Изменить размер шрифта - +
И папа, которого все устраивало, — разве нет? Что-то не припомню, чтобы в семье что-то обсуждали, кроме, разве, в какой цвет покрасить стены на кухне или куда поехать летом. Им этого хватало, они и не стремились к большему. Мама ухаживала за Кэт и мной, готовила пищу и следила за тем, чтобы дом походил на картинку из журнала для домохозяек; папа ходил на работу, приносил зарплату и зарабатывал пенсию. И все были довольны.

Нет, я вовсе не отношусь к ним свысока — просто стараюсь быть объективной. Я вижу их такими, какие они есть, и это не означает, что я их не любила. И да, я знаю, что так живет большинство — что с того? Я всего лишь смотрю на них беспристрастно. Мама была хорошей, просто немного ограниченной.

И она умерла. В сорок три. Никто даже не предполагал. Хотя это-то как раз естественно.

Помню, как Кэт первый раз позвонила мне: «С мамой что-то ужасное». Так я обо всем узнала. После этого прошло всего несколько месяцев — четыре, шесть? Я приезжала домой так часто, как могла, но я тогда была страшно занята на своей первой работе, даже на выходных, и потом, дома была Кэт.

Я знаю, ей было всего шестнадцать. Но она всегда была ближе к матери, чем я. Она волновалась, ведь в том году ей предстояло заканчивать школу, — волновалась задолго до того, как заболела мать. Конечно, позднее она могла пойти в колледж после шести классов, ну, или еще куда-нибудь в том же духе. Тем не менее не пошла.

Это я занималась похоронами — так? Теперь-то я смутно помню, но иногда какие-то обрывки нет-нет да и всплывут в памяти. Как папа сидел с «пустым» лицом и ничего не делал — он явно пустил все на самотек. Как я сказала: «Ладно, не беспокойтесь, я этим займусь». Как звонила в церковь и в похоронное бюро — хлопотать насчет похорон. В двадцать два года и не знаешь толком, как разговаривать с подобными людьми, но в итоге все получилось. Помню даже чувство некоторого удовлетворения — мне подумалось: раз я с этим справилась, то с остальным и подавно.

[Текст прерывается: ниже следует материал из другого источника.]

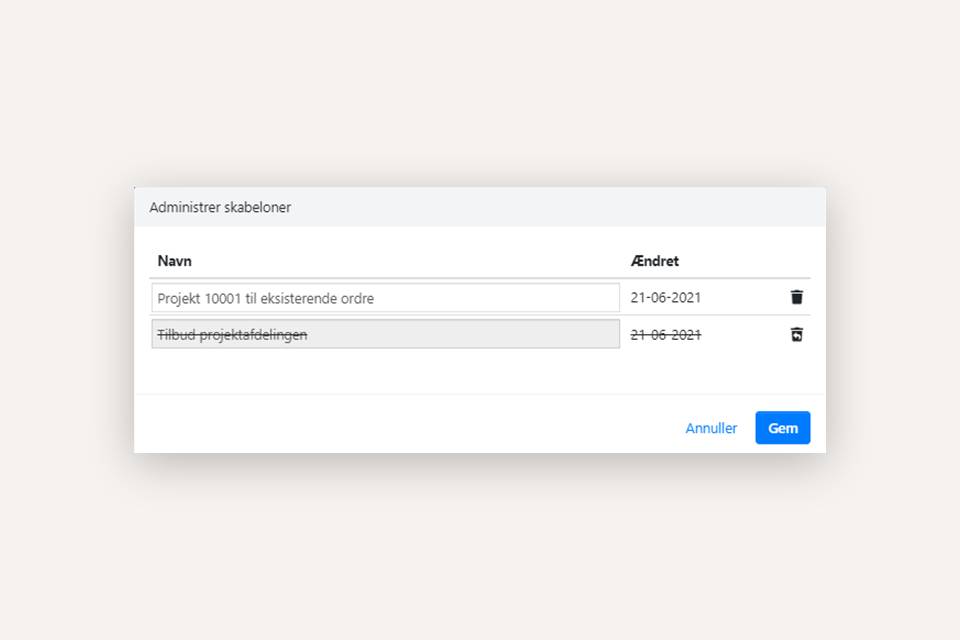960x640 pixels.
Task: Restore the deleted Tilbud projektafdelingen template
Action: click(796, 335)
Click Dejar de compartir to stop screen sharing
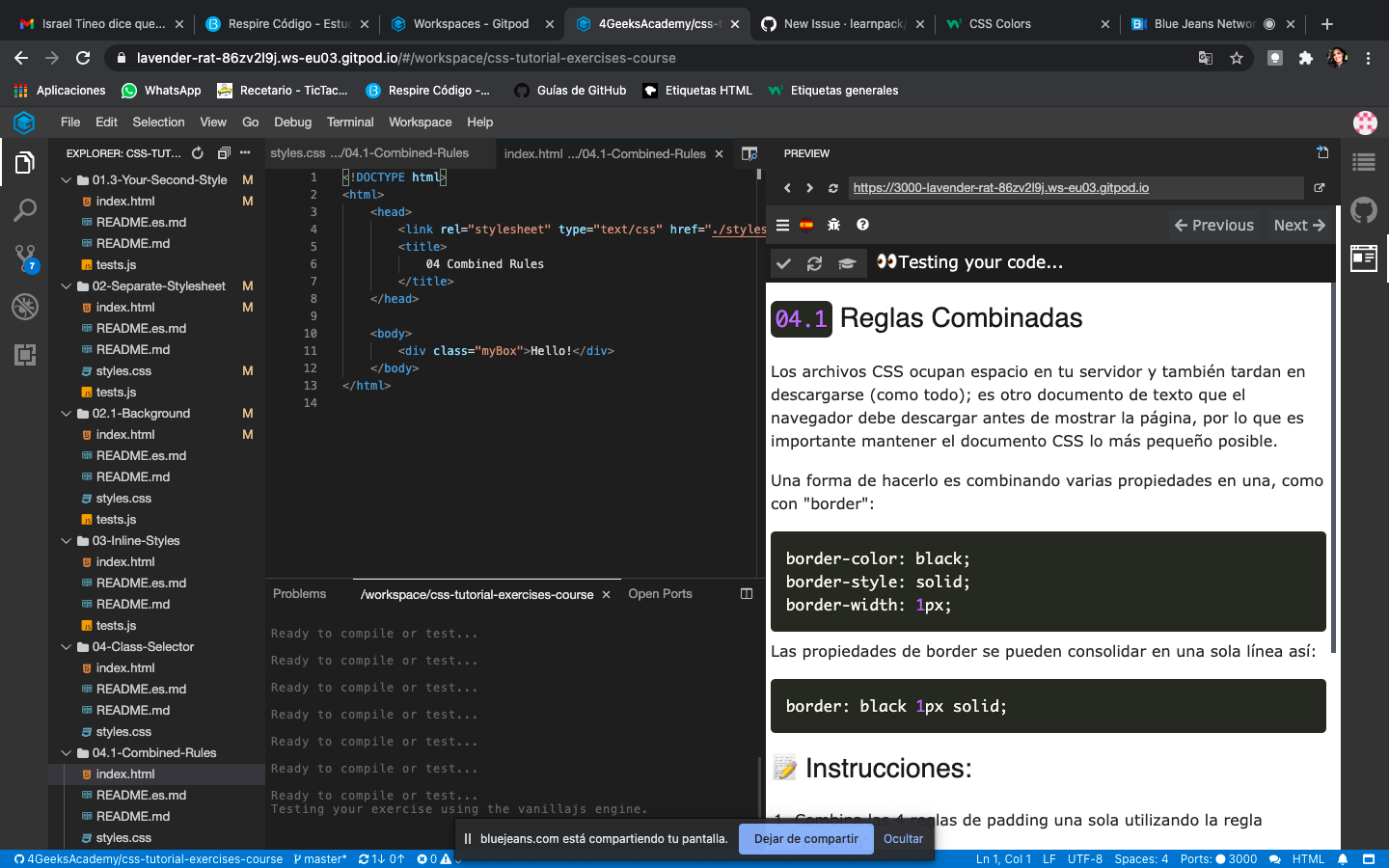 coord(805,839)
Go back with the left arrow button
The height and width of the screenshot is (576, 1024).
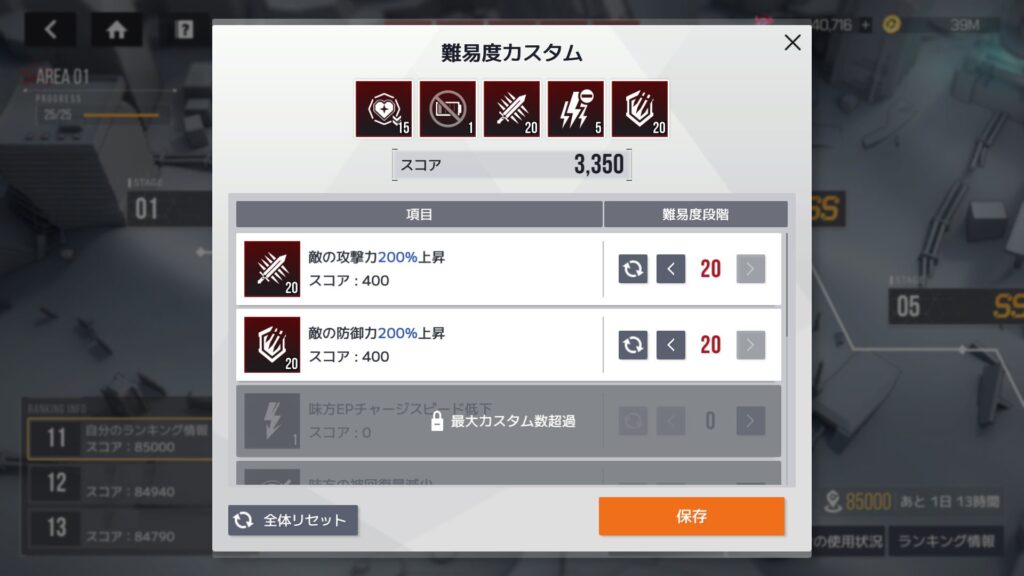pos(50,29)
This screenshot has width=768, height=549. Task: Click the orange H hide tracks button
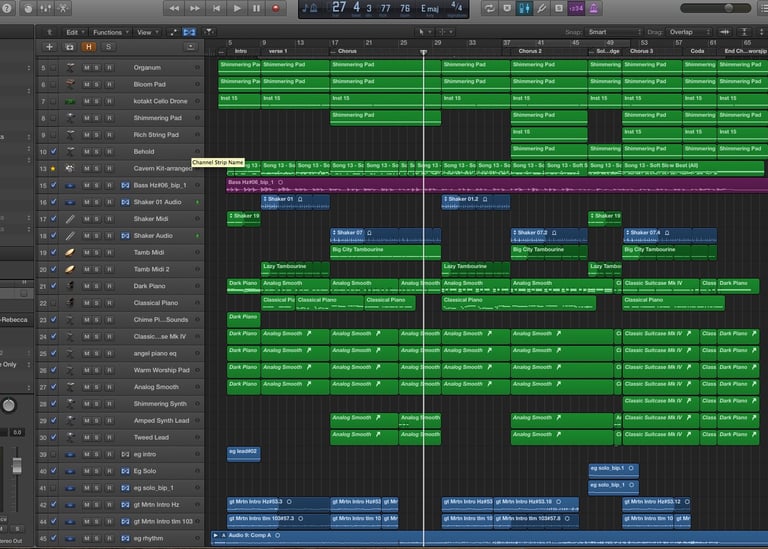click(88, 47)
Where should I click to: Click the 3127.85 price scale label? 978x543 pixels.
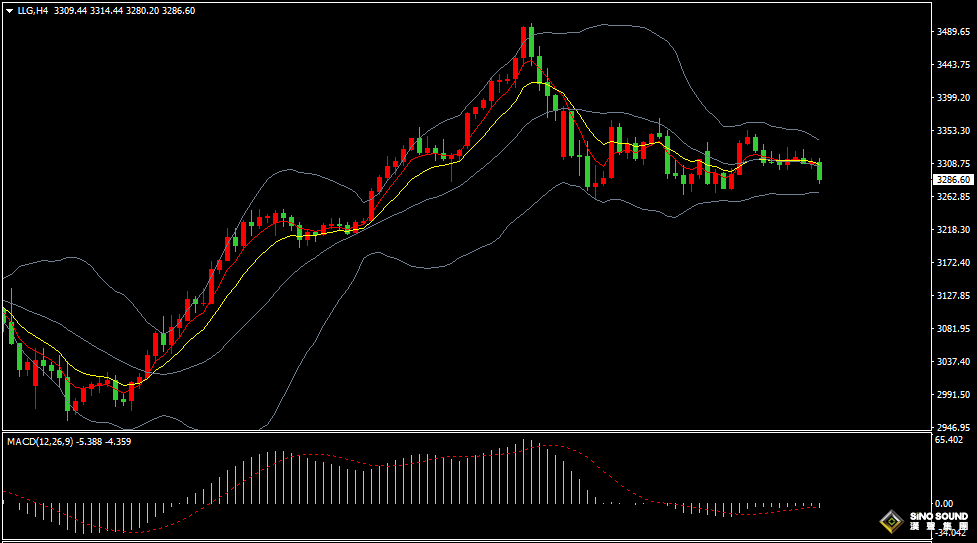(x=954, y=296)
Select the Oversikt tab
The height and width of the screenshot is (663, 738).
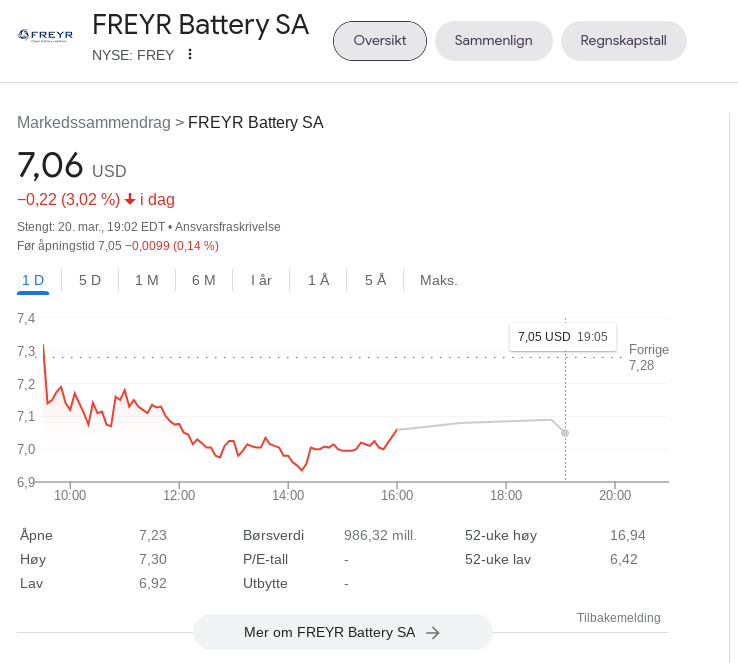380,40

Сама Кэт все это время была точно чумная. Почти не разговаривала. И подурнела. Точно ее задули, как свечу. И стала обычным подростком, угловатым, с мартышечьим личиком. Около года она такой оставалась, а потом постепенно наружность вернулась к ней, люди вновь стали заглядываться, теперь и мальчишки тоже, конечно. Естественно, она очень быстро отбилась от рук. Папа жил как робот — день за днем просто делал то, что надо было делать. А потом он сошелся с соседкой, Дженни Питерсон, или скорее она с ним, и они поженились.

Кэт говорит: «Я не могу жить с папой. Дженни меня не любит». Она говорит это снова и снова, каждый год. Говорит совершенно отчетливо — ее голос звучит спокойно и как будто издалека. И больше ничего. Как бы Элейн ни прислушивалась, она слышит только это.

А что ей ответила я?

Послушайте, не могла же я пустить ее пожить к себе? Я и так снимала в Чизвике комнату на двоих и экономила каждый пенни на первый взнос по ипотечному кредиту. К тому моменту ей исполнилось девятнадцать. Мы были точно с разных планет, и уже не в силу разницы в возрасте, — разные вкусы, склонности, все. Мы бы друг друга просто не вынесли. И не то чтобы у нее не было друзей. У Кэт всегда были друзья — толпы друзей.

Я постоянно общалась с ней — разве нет? И это оказалось непросто — при ее-то жизни перекати-поля. Никогда нельзя было с точностью сказать, где она будет и что станет делать на следующей неделе. Наступил период учебы в театральной школе. Впрочем, надолго ее не хватило. Какое-то время она взахлеб говорила об этом, а вскоре выяснялось, что учебу она забросила. «А, учеба О, мне там не понравилось. Знакомые пригласили меня пожить в Брайтоне».

Это было в шестидесятых. Кэт подходила шестидесятым — шестидесятые подходили ей. Делаешь, что хочешь, а остальное пусть горит синим пламенем.